The plastic waste and ocean pollution awareness has been rising, especially after the forecast that by 2050 plastic could outnumber fish in our oceans came out. Several years ago, New Zealand-based inventor and engineer Peter Lewis wanted to turn these large quantities of plastic waste into something useful, so he invented a portable machine that can transform it into construction material (bricks). This was not put into use at the time due to a variety of reasons, but Gregor Gomory and his start-up ByFusion later revived the original concept. The Byfusion process converts all types of used plastic waste (of all shapes and forms) into a machine-compressed building material called RePlast, having the dimensions of a typical concrete masonry unit. Replast is currently used in a modular way in low-income housing, but it could also be used in a wide variety of development, construction and infrastructure projects including highway sound barriers, environmental retaining walls, thermal insulation for industrial and residential construction, and crash barriers. The machinery, which runs on gas or electricity, is housed in used shipping containers and can easily be transported to areas where it is needed. Recently, ByFusion partnered up with Sustainable Coastlines Hawaii, a non-profit alliance handling ocean waste, in a joint effort to remove plastic pollution from Hawaii’s waters.

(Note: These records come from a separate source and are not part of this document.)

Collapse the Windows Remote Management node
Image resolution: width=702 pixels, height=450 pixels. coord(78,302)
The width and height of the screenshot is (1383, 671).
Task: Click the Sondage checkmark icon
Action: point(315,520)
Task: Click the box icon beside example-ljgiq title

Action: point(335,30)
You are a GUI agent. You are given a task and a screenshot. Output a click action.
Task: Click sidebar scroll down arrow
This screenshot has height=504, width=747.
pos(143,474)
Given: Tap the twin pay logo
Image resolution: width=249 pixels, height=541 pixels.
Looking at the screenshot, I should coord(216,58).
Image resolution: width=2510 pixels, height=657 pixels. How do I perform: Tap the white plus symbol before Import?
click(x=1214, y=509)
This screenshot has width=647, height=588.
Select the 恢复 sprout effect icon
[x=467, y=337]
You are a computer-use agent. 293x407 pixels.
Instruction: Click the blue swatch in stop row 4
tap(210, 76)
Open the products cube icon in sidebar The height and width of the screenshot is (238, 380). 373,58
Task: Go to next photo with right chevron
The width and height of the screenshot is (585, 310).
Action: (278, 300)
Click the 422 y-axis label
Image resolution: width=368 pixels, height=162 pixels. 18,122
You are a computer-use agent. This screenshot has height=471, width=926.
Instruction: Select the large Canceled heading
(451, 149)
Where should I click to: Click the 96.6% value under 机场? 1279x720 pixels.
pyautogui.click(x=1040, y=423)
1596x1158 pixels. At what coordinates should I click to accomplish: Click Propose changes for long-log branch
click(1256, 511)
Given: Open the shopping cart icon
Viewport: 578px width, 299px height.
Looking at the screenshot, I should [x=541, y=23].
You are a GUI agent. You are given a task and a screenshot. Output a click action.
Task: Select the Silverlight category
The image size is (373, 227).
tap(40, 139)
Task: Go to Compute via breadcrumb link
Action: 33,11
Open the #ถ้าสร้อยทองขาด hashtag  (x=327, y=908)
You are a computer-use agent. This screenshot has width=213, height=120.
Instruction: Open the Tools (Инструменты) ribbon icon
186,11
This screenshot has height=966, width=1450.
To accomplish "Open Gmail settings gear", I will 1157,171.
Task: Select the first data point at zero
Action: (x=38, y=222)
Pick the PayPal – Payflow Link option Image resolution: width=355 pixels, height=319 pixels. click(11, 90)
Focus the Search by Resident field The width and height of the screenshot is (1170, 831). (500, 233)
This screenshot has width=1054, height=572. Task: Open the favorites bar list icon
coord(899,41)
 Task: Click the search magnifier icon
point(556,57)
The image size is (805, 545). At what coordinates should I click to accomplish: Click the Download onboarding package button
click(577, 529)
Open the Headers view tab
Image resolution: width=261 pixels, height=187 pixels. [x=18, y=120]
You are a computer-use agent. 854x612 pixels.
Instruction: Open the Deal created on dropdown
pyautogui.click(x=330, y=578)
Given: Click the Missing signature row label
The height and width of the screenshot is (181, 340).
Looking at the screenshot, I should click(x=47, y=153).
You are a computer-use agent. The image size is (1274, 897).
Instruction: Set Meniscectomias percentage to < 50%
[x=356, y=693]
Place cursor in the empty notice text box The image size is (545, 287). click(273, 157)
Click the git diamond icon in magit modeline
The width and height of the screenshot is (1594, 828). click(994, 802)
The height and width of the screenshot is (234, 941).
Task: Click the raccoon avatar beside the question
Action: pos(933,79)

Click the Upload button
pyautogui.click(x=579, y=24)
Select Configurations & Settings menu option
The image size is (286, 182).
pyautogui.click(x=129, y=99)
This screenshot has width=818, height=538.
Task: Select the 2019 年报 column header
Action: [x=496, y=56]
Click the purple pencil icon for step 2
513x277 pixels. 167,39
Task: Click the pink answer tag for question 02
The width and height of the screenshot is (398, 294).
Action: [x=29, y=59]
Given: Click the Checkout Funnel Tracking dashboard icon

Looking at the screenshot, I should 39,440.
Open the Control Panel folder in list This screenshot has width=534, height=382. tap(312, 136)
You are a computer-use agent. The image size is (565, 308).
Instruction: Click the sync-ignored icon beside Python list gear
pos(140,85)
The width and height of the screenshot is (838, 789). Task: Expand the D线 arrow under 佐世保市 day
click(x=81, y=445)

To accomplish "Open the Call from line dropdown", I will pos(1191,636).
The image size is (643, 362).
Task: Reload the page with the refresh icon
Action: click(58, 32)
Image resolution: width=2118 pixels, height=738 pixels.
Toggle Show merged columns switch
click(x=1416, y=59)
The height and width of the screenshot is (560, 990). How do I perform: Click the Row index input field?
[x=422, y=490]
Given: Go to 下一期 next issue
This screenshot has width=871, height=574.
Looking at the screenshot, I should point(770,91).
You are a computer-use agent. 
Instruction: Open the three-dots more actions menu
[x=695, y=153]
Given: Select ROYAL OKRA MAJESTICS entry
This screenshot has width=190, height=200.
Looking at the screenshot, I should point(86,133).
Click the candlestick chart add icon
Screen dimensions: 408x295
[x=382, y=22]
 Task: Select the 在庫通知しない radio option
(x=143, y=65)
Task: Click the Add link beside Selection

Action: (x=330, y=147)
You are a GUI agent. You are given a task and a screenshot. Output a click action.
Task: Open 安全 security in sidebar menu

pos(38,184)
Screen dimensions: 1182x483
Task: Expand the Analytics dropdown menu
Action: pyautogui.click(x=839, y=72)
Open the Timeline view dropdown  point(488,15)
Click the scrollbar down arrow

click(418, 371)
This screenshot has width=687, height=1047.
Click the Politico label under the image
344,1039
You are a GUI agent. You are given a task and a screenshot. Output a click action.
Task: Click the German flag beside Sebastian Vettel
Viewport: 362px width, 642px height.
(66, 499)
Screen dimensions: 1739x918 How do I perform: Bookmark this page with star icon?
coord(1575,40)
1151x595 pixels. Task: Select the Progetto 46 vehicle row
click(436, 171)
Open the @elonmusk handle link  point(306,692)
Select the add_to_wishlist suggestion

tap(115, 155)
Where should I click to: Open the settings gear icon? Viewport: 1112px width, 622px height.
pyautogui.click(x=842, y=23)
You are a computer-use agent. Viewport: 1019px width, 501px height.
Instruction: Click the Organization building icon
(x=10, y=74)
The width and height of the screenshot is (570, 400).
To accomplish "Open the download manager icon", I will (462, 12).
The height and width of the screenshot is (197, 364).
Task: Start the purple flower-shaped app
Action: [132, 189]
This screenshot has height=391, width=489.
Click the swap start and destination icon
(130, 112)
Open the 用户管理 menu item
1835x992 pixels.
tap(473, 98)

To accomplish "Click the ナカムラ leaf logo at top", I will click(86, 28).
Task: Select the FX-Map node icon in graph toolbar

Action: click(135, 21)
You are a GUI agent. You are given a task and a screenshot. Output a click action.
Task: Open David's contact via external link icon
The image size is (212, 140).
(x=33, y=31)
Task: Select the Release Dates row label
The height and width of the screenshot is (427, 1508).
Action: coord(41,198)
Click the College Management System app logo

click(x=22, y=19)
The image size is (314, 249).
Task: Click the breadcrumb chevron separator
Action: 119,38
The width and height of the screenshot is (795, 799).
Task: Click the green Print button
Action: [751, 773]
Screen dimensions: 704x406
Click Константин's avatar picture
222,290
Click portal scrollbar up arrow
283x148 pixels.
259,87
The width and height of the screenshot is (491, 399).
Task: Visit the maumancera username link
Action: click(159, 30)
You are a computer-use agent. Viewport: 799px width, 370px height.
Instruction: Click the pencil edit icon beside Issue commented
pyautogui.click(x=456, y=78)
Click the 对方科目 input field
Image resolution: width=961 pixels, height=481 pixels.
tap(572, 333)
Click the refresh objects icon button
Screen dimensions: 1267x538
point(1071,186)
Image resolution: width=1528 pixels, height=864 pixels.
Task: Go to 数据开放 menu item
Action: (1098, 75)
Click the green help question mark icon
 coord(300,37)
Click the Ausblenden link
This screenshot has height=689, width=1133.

Characteristics of RePlast Block

The good news is that Replast blocks have excellent thermal and acoustic performance. Moreover, because they do not require a binding agent, such as glue or adhesive, their carbon footprint is negligible compared to concrete (95% lower Greenhouse Gas Emissions (GhG) during production). That means they can contribute to a green building certification (ex. LEED) for construction and communities. Also, their manufacturing process is flexible, as the machine can produce bricks of different size, shape and color. A similar process is also followed in Colombia, where Oscar Mendez founded Conceptos Plasticos (Concept Plastics), a company that builds houses for the homeless people using recycled plastics. They process and mold used plastics and rubbers into bricks, which are then assembled into high-quality low-cost houses. It takes five days for four people to assemble a 40 m2 (430 ft2) house and up to now, they have built 1500 m2(16145 ft2) of houses and are planning to build more.